[Item coordinate data]
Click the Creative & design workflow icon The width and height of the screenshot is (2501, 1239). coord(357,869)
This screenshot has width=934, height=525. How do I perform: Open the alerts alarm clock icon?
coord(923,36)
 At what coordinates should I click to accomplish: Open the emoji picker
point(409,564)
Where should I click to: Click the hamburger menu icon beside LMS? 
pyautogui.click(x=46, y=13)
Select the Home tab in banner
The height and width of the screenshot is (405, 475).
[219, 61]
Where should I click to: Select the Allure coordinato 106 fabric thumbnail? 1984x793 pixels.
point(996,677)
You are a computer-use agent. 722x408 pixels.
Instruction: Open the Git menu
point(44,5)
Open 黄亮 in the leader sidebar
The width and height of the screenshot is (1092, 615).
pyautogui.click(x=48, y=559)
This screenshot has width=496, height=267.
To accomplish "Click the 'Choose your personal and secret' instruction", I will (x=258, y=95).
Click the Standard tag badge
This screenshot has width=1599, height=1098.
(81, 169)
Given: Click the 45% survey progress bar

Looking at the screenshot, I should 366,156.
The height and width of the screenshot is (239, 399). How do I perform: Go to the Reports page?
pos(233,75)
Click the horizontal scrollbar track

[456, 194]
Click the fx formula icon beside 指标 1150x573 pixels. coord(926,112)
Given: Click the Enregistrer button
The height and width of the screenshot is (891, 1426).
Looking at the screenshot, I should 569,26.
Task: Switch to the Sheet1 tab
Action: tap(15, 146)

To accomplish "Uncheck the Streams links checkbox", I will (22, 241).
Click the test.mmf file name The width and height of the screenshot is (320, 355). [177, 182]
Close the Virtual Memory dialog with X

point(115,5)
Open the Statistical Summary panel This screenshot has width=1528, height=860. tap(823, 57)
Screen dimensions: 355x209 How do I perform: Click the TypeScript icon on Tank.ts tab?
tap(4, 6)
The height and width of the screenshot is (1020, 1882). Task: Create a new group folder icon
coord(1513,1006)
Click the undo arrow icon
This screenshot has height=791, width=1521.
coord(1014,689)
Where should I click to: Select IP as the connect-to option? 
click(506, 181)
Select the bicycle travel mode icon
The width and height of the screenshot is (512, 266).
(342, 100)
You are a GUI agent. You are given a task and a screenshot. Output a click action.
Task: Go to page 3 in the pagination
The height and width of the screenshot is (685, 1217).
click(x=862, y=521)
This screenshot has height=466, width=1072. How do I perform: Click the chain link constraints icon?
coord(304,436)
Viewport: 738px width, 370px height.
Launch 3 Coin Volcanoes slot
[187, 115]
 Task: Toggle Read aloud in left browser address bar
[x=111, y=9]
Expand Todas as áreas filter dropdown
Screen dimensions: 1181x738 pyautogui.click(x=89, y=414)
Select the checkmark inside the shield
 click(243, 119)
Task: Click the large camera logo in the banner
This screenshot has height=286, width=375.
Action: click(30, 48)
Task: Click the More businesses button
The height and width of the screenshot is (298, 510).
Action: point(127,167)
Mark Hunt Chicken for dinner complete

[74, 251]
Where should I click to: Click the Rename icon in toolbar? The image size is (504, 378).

-- What you need to do --
Rewrite the records from the line containing "Where should I click to: Select the" through the line containing "click(x=862, y=521)", swapping "undo arrow icon" for "redo arrow icon" and leaving everything else unchanged.

-- Completed exercise --
Where should I click to: Select the Allure coordinato 106 fabric thumbnail? 1984x793 pixels.
point(996,677)
You are a computer-use agent. 722x408 pixels.
Instruction: Open the Git menu
point(44,5)
Open 黄亮 in the leader sidebar
The width and height of the screenshot is (1092, 615).
pyautogui.click(x=48, y=559)
This screenshot has width=496, height=267.
To accomplish "Click the 'Choose your personal and secret' instruction", I will (x=258, y=95).
Click the Standard tag badge
This screenshot has width=1599, height=1098.
(81, 169)
Given: Click the 45% survey progress bar

Looking at the screenshot, I should 366,156.
The height and width of the screenshot is (239, 399). How do I perform: Go to the Reports page?
pos(233,75)
Click the horizontal scrollbar track

[456, 194]
Click the fx formula icon beside 指标 1150x573 pixels. coord(926,112)
Given: Click the Enregistrer button
The height and width of the screenshot is (891, 1426).
Looking at the screenshot, I should 569,26.
Task: Switch to the Sheet1 tab
Action: tap(15, 146)

To accomplish "Uncheck the Streams links checkbox", I will (22, 241).
Click the test.mmf file name The width and height of the screenshot is (320, 355). [177, 182]
Close the Virtual Memory dialog with X

point(115,5)
Open the Statistical Summary panel This screenshot has width=1528, height=860. tap(823, 57)
Screen dimensions: 355x209 How do I perform: Click the TypeScript icon on Tank.ts tab?
tap(4, 6)
The height and width of the screenshot is (1020, 1882). Task: Create a new group folder icon
coord(1513,1006)
Click the redo arrow icon
This screenshot has height=791, width=1521.
coord(1014,689)
Where should I click to: Select IP as the connect-to option? 
click(506, 181)
Select the bicycle travel mode icon
The width and height of the screenshot is (512, 266).
(342, 100)
You are a GUI agent. You are given a task and a screenshot. Output a click action.
Task: Go to page 3 in the pagination
The height and width of the screenshot is (685, 1217).
click(x=862, y=521)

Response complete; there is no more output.